Comment survivre à l’été : 2 — Rayons verts

En deuxième partie de mon article sur la crainte de ne pas réussir son été, je me suis penché sur une alternative au « Summer Movie », située du côté de la nouvelle vague.

Un soir d’été maintenant lointain, aux dernières heures du ciel, j’étais assis sur une terrasse couverte, rafraîchie par des assauts ponctuels de brumisateurs. Le temps se comptait par intervalles entre un pssht et l’autre. La terrasse était fumeur, assez pleine, agitée par des conversations d’un certain niveau de culture. C’était à l’heure où l’on ne sert plus de cafés. Il avait fait encore un peu jour, puis plus. Je n’avais pas vu la nuit tomber.

Il y avait une discussion, dont je ne me souviens plus des tenants et des aboutissants, et ça n’a pas d’importance. À un moment, la personne qui me faisait face avait évoqué le titre d’un film. Ça s’appelait le Rayon Vert. C’était signé Éric Rohmer, et ça parlait d’été. Ça parlait, me disait-on, de quelqu’un qui…cherchait un rayon vert, cherchait des signes, trouvait une carte, je crois. J’avais répondu que j’irai le voir. J’irai voir à mon tour, pour à mon tour évoquer Rohmer, d’un côté ou de l’autre d’une de ces tables, et contribuer aux conversations légèrement snobs qui maintenaient en vie les murs de ce café.

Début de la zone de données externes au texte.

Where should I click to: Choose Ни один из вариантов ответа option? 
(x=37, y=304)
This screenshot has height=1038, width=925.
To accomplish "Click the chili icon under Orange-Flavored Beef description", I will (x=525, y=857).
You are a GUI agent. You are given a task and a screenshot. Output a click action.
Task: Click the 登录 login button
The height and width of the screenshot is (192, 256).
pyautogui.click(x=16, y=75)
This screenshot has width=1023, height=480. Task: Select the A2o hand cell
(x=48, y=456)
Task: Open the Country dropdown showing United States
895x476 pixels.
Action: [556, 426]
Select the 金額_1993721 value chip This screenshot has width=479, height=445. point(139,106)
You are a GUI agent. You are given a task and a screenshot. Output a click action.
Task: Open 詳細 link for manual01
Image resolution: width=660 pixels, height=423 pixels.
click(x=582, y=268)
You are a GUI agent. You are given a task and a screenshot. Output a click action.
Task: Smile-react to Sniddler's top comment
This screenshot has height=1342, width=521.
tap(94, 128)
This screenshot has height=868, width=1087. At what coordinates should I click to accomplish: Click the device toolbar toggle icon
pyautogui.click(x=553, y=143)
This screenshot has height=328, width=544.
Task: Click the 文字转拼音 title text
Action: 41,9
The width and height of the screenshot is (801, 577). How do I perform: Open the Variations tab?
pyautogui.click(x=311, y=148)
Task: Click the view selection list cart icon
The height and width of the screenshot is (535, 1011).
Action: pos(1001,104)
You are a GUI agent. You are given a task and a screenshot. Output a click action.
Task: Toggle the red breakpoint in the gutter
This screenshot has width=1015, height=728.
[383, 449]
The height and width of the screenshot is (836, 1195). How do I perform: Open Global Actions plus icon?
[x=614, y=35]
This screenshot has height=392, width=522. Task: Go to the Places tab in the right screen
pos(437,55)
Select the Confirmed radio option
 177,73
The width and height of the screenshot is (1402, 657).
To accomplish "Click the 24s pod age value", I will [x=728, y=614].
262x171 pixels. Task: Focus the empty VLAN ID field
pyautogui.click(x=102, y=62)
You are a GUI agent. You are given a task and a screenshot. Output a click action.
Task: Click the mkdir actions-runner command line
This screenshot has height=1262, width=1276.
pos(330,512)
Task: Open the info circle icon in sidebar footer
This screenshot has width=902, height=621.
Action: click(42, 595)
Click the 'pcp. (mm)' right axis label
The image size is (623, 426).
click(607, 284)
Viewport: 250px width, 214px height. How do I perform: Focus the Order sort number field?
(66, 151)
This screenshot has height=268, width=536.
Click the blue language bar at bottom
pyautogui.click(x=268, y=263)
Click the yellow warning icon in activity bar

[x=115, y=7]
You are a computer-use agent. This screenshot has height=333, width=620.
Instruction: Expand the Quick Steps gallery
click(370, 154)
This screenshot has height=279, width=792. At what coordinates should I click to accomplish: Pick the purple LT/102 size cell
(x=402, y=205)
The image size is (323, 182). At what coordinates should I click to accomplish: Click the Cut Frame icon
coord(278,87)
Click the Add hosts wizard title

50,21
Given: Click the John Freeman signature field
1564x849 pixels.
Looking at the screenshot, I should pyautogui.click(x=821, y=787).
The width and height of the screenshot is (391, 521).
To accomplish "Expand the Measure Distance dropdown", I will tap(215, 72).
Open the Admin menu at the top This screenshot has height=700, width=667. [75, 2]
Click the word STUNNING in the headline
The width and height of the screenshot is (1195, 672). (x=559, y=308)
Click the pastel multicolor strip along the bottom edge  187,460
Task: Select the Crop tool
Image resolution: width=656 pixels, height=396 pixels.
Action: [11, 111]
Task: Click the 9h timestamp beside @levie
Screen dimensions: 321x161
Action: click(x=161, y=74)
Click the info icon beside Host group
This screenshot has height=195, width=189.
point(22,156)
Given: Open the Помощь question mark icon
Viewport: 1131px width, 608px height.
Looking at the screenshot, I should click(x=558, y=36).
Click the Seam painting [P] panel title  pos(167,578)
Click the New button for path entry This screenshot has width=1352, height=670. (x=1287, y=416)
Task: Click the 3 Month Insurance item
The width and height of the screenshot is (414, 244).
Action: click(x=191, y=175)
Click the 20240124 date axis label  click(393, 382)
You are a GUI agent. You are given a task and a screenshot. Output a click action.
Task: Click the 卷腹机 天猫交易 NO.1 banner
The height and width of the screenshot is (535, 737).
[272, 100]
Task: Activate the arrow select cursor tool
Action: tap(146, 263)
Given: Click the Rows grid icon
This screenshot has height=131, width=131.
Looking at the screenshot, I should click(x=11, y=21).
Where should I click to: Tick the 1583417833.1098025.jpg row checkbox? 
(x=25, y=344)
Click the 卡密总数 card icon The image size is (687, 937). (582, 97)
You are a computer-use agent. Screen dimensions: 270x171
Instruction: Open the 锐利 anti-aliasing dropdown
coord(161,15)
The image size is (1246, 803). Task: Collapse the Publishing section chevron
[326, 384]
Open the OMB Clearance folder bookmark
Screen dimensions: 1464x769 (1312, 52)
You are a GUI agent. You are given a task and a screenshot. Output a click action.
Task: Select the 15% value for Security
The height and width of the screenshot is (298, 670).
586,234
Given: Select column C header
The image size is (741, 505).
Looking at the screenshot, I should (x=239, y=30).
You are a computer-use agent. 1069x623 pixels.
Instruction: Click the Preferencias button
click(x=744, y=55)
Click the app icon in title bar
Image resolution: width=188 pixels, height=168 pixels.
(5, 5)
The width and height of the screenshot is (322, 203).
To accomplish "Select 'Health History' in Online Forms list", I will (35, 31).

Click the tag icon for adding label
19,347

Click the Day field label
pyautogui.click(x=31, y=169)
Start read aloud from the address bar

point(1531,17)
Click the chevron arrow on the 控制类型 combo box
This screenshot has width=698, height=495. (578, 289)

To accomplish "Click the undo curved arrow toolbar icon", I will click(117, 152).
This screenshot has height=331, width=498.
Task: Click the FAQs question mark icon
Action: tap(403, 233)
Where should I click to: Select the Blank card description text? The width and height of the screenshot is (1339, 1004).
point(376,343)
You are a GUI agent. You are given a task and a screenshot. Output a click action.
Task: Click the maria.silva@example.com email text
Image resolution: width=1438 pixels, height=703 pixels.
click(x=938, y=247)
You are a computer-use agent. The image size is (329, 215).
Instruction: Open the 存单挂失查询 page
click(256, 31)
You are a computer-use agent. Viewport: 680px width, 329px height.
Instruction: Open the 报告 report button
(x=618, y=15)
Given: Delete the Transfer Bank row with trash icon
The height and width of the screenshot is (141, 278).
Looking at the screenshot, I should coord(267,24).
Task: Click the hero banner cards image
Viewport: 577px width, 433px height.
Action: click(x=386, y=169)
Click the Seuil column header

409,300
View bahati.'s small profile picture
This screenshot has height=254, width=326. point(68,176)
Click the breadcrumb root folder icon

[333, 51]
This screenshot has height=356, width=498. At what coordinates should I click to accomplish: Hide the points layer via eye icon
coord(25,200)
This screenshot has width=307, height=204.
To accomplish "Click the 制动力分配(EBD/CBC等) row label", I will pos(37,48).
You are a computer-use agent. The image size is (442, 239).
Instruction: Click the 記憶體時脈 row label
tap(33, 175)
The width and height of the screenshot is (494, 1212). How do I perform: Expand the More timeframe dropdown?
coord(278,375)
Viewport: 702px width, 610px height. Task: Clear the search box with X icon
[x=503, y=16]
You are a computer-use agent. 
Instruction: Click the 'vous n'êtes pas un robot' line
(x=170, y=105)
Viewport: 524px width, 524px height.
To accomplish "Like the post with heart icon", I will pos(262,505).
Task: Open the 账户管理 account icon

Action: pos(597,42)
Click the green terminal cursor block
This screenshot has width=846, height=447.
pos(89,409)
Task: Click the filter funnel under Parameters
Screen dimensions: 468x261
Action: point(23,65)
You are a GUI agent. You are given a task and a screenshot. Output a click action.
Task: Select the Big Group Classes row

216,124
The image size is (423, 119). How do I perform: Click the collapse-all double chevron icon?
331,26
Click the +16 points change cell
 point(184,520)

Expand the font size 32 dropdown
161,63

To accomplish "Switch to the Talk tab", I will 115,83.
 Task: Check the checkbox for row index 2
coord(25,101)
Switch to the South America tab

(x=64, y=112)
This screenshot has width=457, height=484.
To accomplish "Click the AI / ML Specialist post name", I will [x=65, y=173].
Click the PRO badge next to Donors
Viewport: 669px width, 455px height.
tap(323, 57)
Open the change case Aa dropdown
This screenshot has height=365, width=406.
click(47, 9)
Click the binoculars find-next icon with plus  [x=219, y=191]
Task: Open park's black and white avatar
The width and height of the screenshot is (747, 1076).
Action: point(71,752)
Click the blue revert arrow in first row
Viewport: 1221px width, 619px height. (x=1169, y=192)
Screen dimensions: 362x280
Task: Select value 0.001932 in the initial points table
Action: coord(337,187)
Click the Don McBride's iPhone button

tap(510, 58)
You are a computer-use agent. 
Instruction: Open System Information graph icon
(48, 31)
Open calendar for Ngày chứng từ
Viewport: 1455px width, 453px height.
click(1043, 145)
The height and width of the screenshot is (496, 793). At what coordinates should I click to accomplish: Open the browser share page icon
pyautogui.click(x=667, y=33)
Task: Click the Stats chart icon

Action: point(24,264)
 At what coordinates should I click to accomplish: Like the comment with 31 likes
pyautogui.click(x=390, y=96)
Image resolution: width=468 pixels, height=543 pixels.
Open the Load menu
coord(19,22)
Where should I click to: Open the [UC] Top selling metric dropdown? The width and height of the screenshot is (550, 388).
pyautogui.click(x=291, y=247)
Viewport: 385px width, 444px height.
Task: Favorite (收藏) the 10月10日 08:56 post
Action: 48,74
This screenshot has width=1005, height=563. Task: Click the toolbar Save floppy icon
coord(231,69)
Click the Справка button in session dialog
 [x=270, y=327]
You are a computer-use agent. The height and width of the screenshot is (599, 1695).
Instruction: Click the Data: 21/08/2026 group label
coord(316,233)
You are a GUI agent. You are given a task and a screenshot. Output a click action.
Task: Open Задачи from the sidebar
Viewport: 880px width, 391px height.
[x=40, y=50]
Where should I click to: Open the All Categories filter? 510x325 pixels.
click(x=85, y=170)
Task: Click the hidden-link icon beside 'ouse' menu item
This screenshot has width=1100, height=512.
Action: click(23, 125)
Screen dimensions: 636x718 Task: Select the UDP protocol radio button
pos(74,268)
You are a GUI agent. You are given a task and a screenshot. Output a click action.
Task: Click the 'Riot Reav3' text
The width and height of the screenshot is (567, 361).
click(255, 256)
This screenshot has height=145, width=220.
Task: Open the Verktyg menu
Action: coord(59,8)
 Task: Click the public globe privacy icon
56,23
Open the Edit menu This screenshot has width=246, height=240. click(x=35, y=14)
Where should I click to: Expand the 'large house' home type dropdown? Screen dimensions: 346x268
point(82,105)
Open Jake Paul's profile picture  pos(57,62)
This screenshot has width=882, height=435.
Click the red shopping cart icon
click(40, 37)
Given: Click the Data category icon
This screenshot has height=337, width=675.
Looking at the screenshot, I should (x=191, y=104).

La nuit qui suivit ce soir-là, je regardai Le Rayon Vert, assis à la table de la cuisine, en jouant aux cartes contre moi-même. Il se déroulait de la manière suivante :

Delphine, à quelques jours des grandes vacances, reçoit un appel au travail. Elle décroche : « Allo ? […] ah c’est vachement bien ça, t’es contente ? […] bah on peut se débrouiller pour y aller tous les trois […] Non mais tu me laisses tomber, c’est ça ? […] Non mais à deux semaines des vacances j’trouve ça vraiment dur, qu’est-ce que tu veux que je fasse ? […] Non moi j’trouve ça dur, excuse-moi. Bon ». Elle raccroche. À partir de ce moment-là c’est l’été. Et à partir de ce moment-là c’est la merde.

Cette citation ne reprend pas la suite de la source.